By PENNY FLETCHER
penny@observernews.net
RUSKIN — Nine years ago when Erin Elsberry decided to teach agriculture at Freedom High School in Tampa it wasn’t her first experience with what makes things grow.
Erin had been raised in the agricultural environment for which south Hillsborough County was once referred to as “America’s salad bowl,” and her aunt and uncle and other relatives owned land (including the long-standing Elsberry Farms in the Ruskin area). Soil, seeds and plants were just a part of her nature.
Like the many other farming families in the South County area that existed prior to the 1980s development boom, the Elsberrys talked about the effects of the weather; knew about rain, drought, flooding, freezes, and were aware of the best time to plant each different kind of crop.
So after Erin graduated from East Bay High School in 1991 and studied agriculture while getting her teaching degree at Auburn University in Auburn, Alabama it just seemed natural that she would want to show others what she had learned.
After all, one thing people will always need is food.
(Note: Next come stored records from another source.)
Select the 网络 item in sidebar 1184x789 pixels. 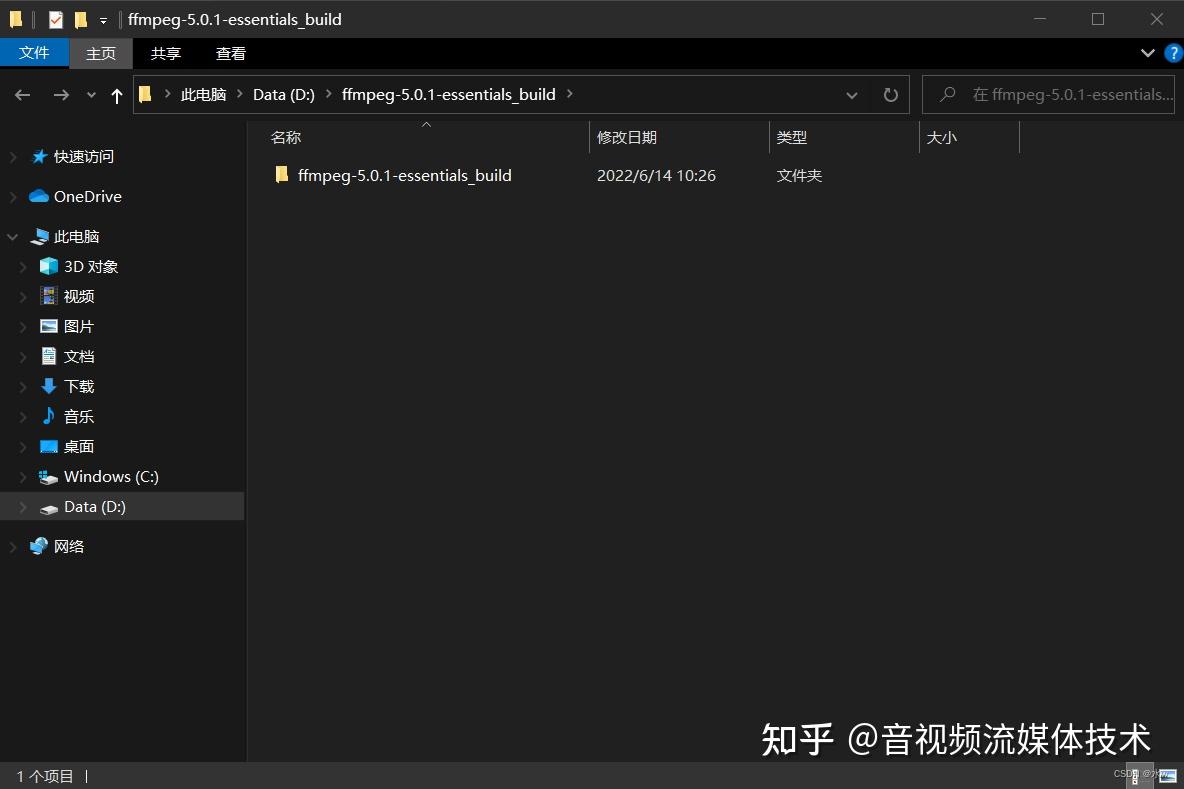69,545
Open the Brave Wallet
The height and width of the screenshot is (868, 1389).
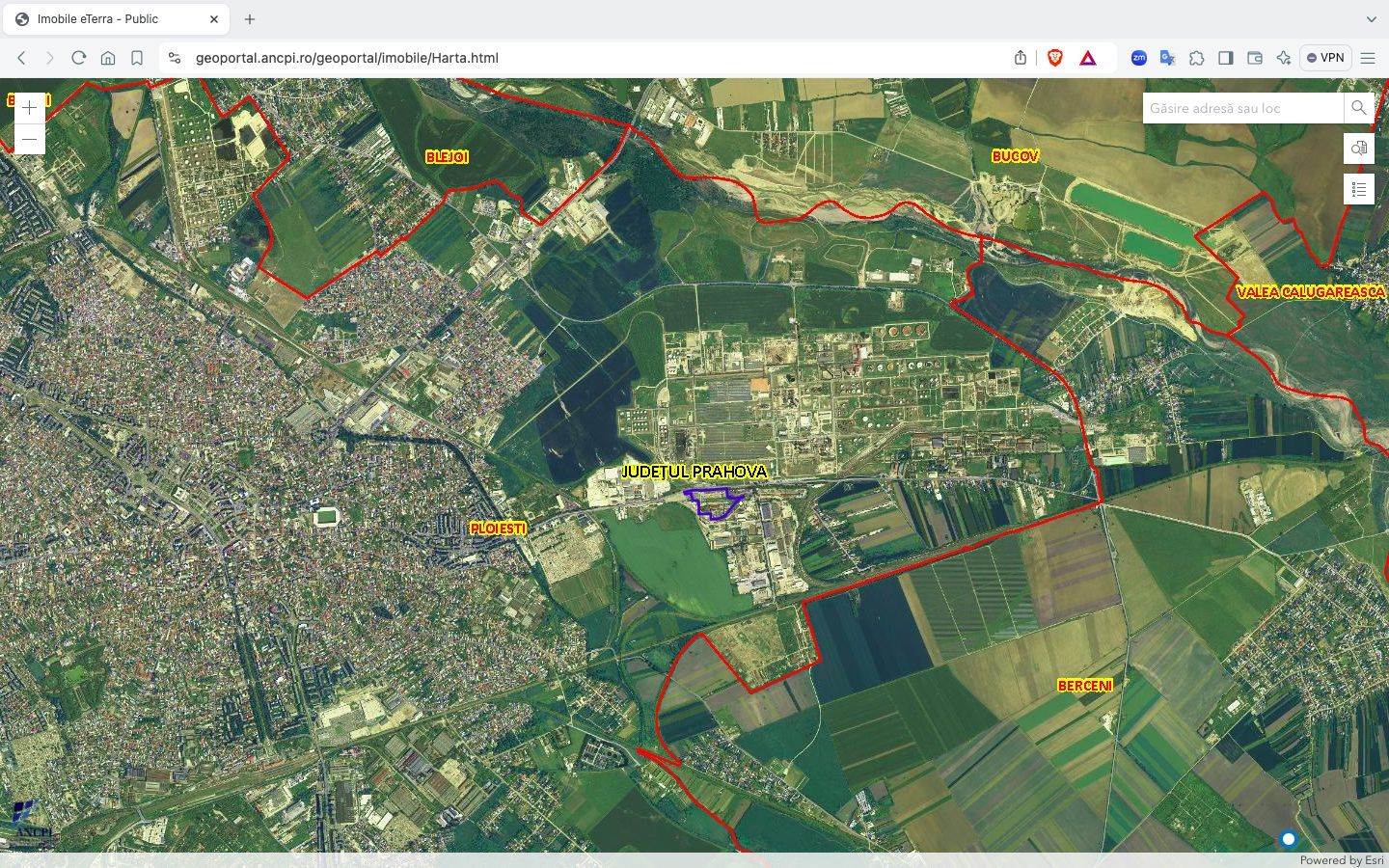(x=1255, y=58)
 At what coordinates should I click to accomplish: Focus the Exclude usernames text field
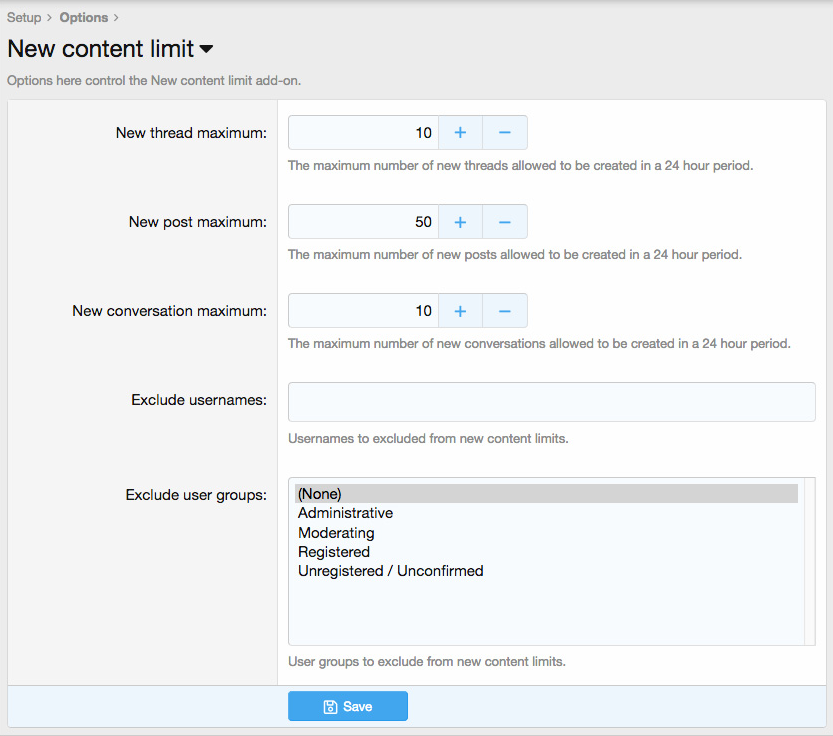(x=551, y=402)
So Erin started her career as a teacher in the Hillsborough County School District at Freedom High School in Tampa but transferred “home” when Earl J. Lennard High School was opened in Ruskin in 2006. Now she teaches students who (mostly) like herself, grew up in an agricultural environment. As part of Lennard’s agriculture course, students may join FFA (Future Farmers of America) and take part in community projects.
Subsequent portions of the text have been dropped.